Calling __cxa_thread_atexit_impl directly, from C code

[Adhemerval Zanella Netto]

On 30/08/22 04:37, Florian Weimer wrote:
> * Adhemerval Zanella Netto:
> 
>> It would mean that libgcc_s would need to build and use the fallback
>> implementation in the case of failure, which is suboptimal (although not
>> sure it would be an improvement over abort on failure).
> 
> The fallback implementation also has to allocate memory.
> 
> The alternative would be to throw std::bad_alloc.

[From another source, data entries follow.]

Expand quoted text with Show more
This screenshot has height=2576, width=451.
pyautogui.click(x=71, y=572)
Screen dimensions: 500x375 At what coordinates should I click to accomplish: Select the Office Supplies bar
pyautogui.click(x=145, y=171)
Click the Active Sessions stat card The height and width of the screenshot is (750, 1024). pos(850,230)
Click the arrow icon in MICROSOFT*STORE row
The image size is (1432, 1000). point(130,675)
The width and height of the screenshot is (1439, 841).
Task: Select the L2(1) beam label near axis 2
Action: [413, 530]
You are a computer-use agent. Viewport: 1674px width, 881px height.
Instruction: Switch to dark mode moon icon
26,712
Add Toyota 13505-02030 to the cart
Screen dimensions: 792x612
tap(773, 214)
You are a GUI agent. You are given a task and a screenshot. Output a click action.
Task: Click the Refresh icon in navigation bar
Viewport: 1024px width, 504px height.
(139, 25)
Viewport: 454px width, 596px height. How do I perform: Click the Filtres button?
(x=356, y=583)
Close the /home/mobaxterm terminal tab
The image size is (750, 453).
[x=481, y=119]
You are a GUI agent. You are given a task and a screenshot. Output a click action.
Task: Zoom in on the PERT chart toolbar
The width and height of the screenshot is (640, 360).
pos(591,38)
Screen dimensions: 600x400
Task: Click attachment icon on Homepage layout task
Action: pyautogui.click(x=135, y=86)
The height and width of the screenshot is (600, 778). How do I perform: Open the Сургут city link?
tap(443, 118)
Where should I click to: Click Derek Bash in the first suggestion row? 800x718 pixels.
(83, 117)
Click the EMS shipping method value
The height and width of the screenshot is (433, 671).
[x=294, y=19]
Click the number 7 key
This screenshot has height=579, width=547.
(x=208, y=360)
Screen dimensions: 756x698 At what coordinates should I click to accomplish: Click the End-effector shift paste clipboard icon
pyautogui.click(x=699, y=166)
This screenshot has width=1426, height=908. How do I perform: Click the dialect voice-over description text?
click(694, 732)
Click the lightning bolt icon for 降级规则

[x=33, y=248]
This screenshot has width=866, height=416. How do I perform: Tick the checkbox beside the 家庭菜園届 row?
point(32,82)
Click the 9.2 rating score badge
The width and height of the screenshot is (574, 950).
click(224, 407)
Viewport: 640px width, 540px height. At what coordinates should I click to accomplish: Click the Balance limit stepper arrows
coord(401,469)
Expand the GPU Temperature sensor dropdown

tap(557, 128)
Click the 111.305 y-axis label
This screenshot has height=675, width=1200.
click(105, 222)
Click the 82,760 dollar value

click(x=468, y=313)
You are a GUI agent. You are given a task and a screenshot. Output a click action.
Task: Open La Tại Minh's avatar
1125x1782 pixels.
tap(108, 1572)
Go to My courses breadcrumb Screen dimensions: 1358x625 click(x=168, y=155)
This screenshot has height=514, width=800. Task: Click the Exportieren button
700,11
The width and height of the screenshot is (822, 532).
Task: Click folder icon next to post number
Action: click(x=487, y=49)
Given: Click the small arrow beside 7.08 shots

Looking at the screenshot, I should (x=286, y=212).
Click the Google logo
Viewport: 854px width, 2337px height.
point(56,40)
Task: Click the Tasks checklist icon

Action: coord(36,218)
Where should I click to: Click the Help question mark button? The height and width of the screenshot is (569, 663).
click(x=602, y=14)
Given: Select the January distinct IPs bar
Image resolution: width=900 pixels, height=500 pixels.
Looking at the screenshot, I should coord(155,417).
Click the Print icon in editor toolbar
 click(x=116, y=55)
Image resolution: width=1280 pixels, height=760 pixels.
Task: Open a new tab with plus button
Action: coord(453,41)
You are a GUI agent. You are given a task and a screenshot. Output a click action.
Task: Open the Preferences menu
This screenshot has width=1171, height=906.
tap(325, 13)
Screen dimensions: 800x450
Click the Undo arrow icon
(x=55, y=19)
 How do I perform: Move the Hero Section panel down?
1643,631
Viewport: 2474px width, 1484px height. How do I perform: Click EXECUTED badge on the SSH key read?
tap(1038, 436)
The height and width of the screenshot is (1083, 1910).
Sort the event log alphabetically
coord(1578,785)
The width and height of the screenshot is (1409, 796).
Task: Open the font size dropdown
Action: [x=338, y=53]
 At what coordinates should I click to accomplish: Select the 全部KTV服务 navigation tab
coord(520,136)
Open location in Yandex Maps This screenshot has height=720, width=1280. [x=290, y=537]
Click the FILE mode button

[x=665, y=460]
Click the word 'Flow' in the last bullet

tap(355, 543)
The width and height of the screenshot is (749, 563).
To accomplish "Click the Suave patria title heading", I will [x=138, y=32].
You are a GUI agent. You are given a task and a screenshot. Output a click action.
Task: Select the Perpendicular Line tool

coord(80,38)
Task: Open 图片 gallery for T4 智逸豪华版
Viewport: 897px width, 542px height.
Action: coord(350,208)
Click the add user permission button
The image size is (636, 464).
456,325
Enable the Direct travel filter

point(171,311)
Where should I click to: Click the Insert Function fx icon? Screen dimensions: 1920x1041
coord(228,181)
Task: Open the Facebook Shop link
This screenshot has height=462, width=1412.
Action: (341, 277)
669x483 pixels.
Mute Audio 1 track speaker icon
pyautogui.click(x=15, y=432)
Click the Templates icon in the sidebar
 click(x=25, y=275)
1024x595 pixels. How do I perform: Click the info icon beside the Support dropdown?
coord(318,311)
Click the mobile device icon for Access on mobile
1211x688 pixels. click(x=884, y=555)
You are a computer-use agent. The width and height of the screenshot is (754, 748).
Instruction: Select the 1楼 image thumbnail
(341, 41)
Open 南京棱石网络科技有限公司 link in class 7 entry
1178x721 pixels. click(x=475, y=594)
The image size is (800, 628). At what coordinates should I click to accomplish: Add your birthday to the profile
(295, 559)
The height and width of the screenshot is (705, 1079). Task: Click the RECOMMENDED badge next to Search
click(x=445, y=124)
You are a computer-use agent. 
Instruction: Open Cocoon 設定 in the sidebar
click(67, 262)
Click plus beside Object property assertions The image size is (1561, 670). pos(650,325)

Yeah, but the suboptimal is not solely for the allocation memory part,
but also for the missing synchronization and ordering.  But I also think
moving the failing handling to caller it still better than the hard hammer
or aborting the process (even though I agree it won't improve that much).

> 
>> But I also think for compat reasons we can't really change 
>> __cxa_thread_atexit_impl, since C++ constructors will be the ones responsible
>> to call __cxa_thread_atexit and afaik it assumes it can not fail (meaning
>> that any failure will be ignored).
> 
> Yes, there is the general problem that for registering an object for
> destruction, as a matter of principle, you need to try to allocate the
> data structure in the registry first, and if that is successful, create
> the object.  Otherwise you may end up with an object and no way to
> register its destructor.  Perhaps you should just call the destructor at
> this point and throw std::bad_alloc.
> 
> I guess we should go with the static destructor counting approach
> instead. 8-/

Why strategy more specially do you mean the counting approach?  I just reread
the 'Counting static __cxa_atexit calls' thread and tend to agree with you
that having the number of required unique __cxa_atexit calls seems slight
better than a failable .init_array mode.